Clean up your act, professor tells the climate science community
Cracks have opened up in the credibility of a new US government report on climate change. The study has been criticized by a respected environmental scientist, who says that it 'repeatedly misrepresented the science of disasters and climate change' and twisted his research to back up tenuous claims.
Hailed as 'up-to-date, authoritative, and comprehensive' by the White House, the report claimed that droughts are increasing and heat waves are becoming more intense due to climate change. (Read the United States Global Change Research Program's report here.)
Oh no they aren't, retorts Dr Roger Pielke Jr, a professor of environmental studies at the University of Colorado.

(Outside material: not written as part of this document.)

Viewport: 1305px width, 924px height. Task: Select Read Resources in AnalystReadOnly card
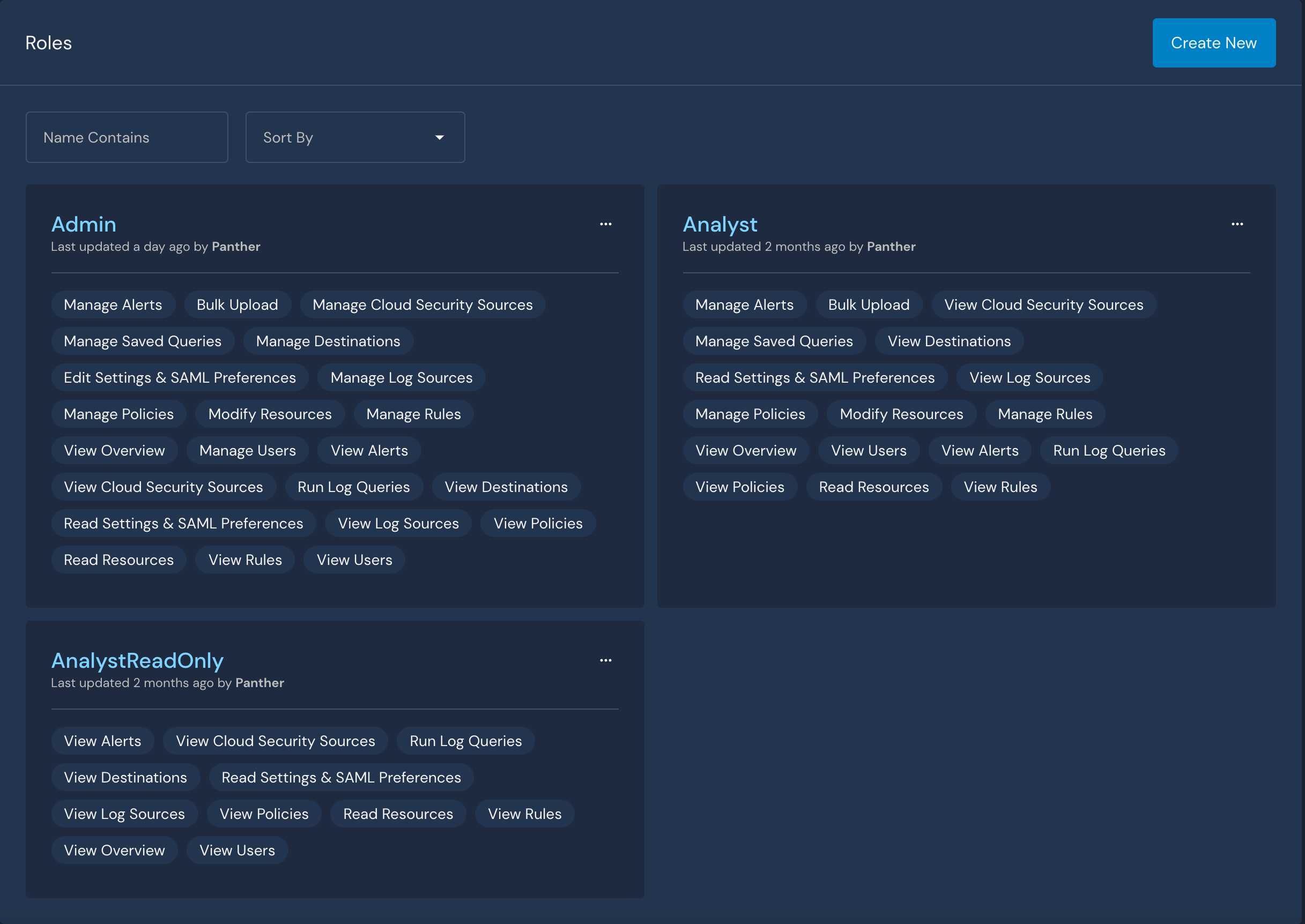(x=397, y=814)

If the report's authors had bothered to look at more up-to-date research, Professor Pielke says in his blog, they would have seen that there's no long-term trend in the US towards worse droughts or more intense heat waves. (Take the US Climate Change Science Program's 2008 report, 'Weather and Climate Extremes in a Changing Climate', for example.)
How tempting it is to dismiss Professor Pielke's opinions as the foam-flecked ravings of a fringe sceptic? But it turns out that he's no sceptic of climate change ('anthropogenic climate change is real, and deserving of significant attention to both adaptation and mitigation', he says). Only of bad science and political agendas, it seems.